---------- DATASET CONTENT ----------
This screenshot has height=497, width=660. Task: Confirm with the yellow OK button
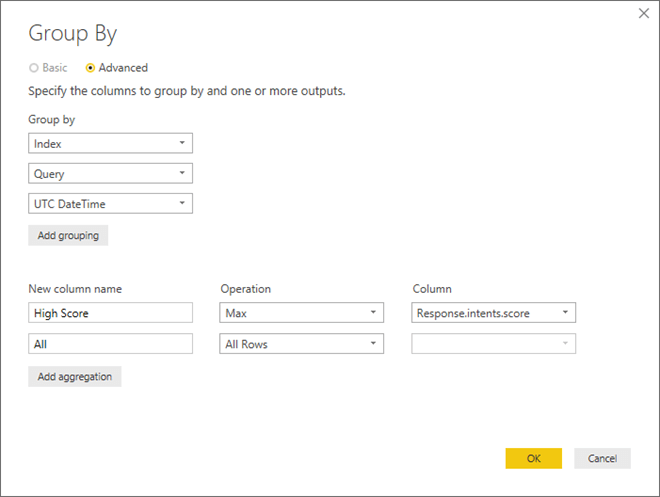click(x=533, y=458)
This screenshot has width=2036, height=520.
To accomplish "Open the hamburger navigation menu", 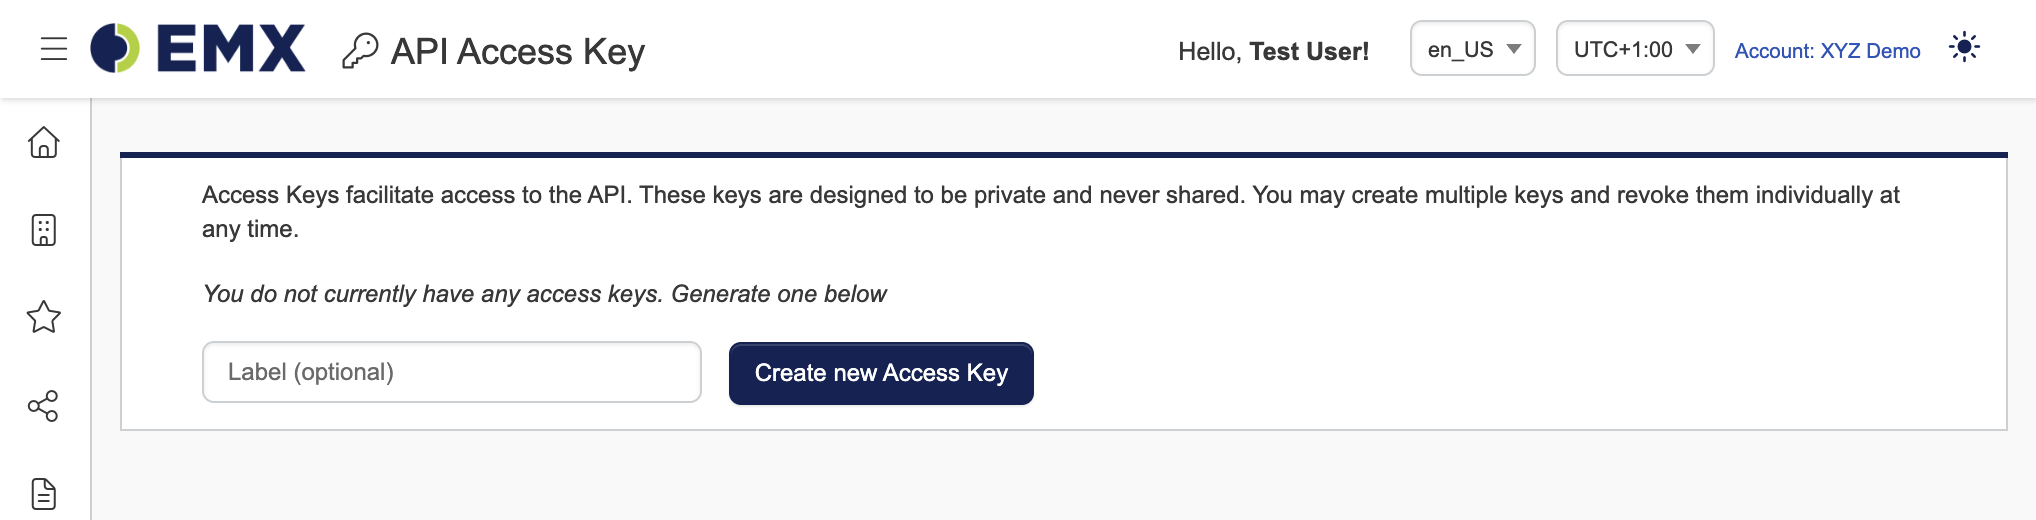I will pos(54,49).
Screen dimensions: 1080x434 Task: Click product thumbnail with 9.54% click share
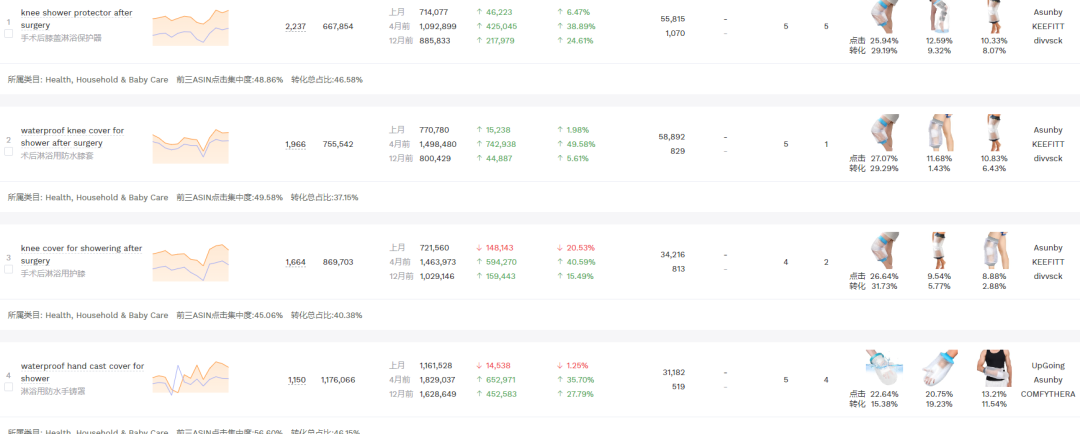coord(939,250)
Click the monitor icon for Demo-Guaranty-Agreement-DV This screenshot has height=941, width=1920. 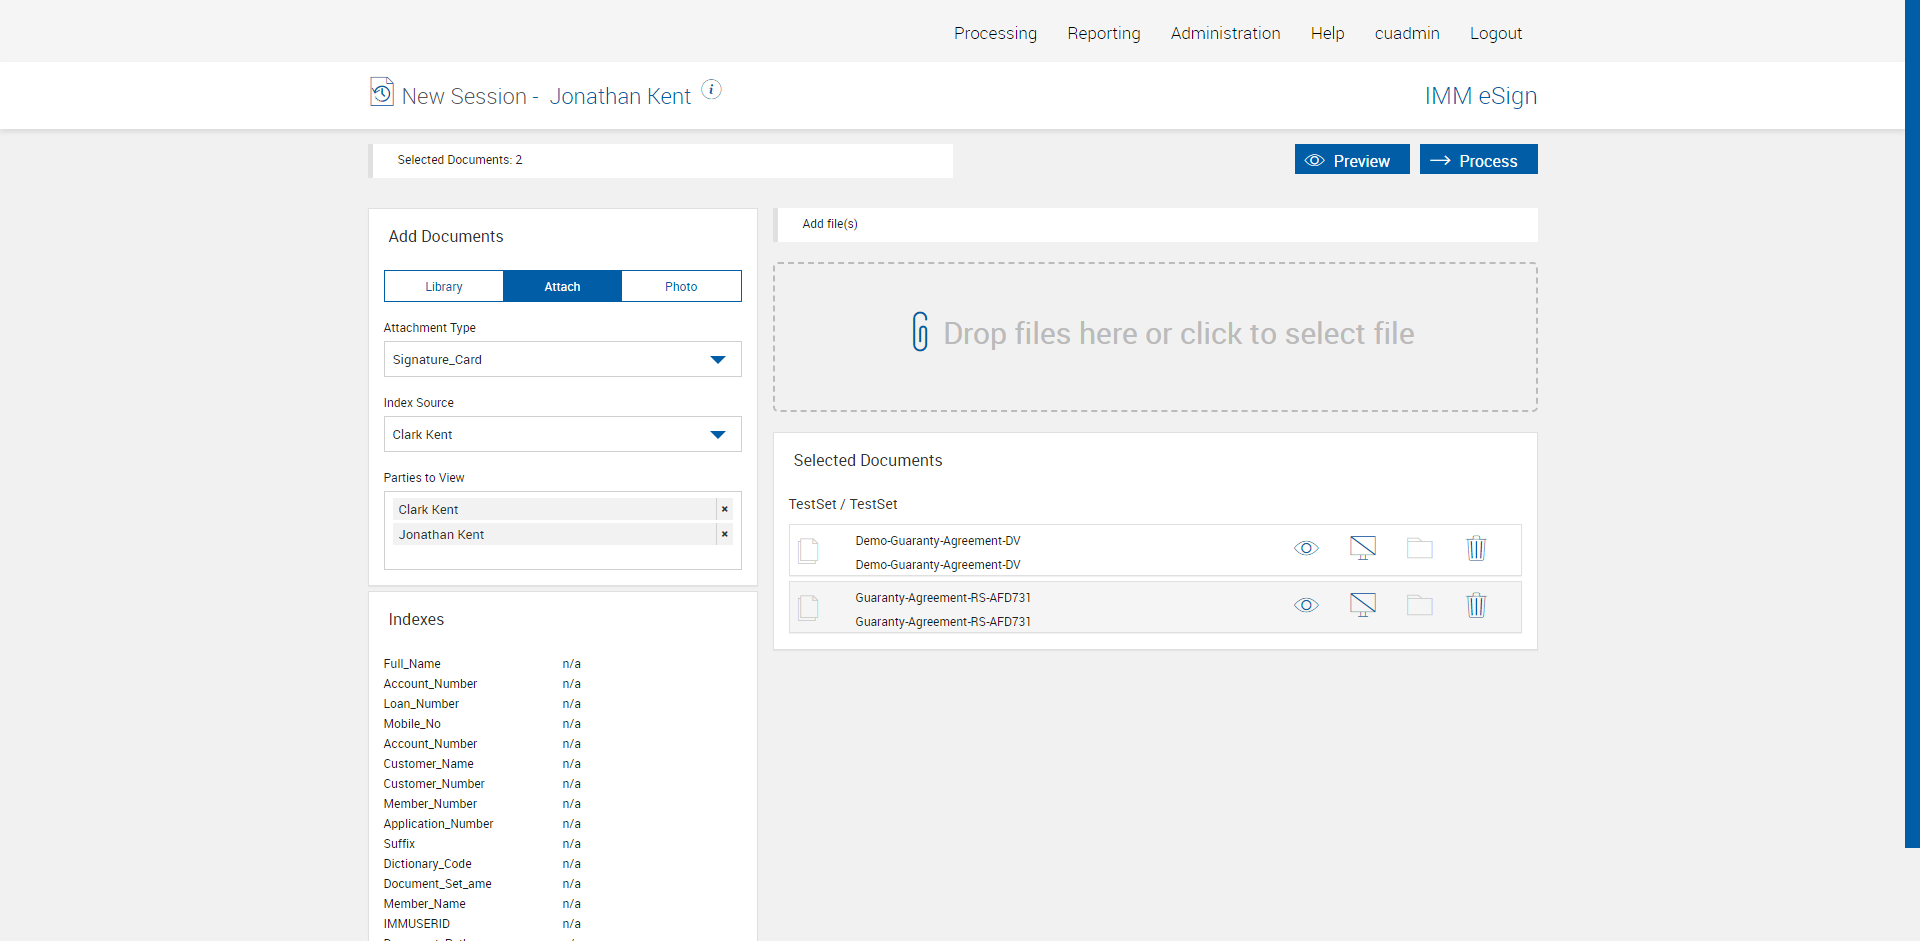[1362, 548]
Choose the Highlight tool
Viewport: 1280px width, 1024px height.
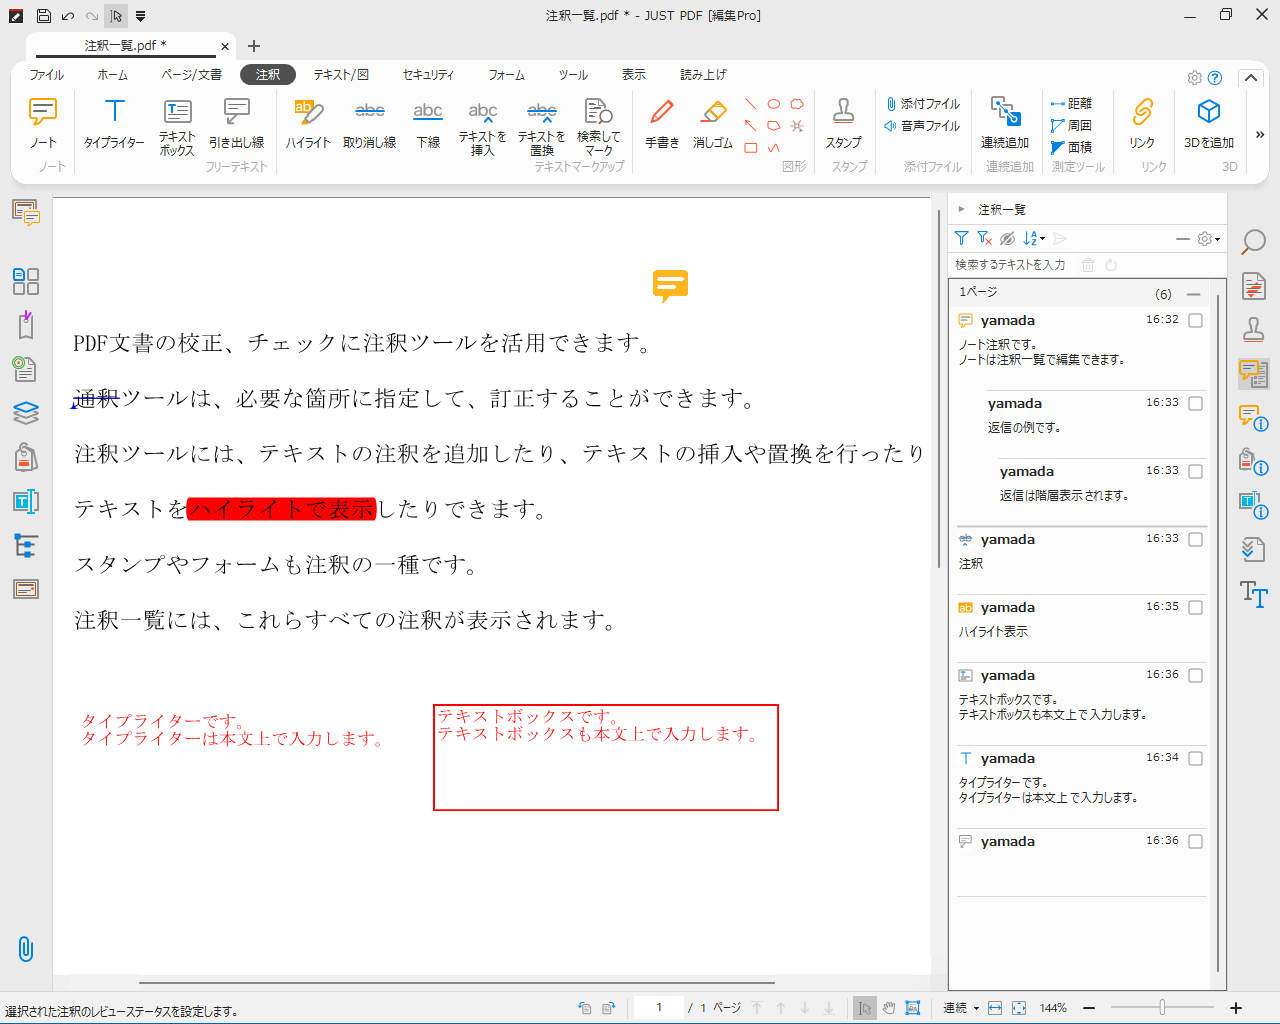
----------
→ ACTIVITY: Line by line and exactly, reproduce the span from the line with "Choose the Highlight tool" through the end of the data above, both ends included, with pictures left out.

→ RESULT OF THE TASK:
Choose the Highlight tool
Viewport: 1280px width, 1024px height.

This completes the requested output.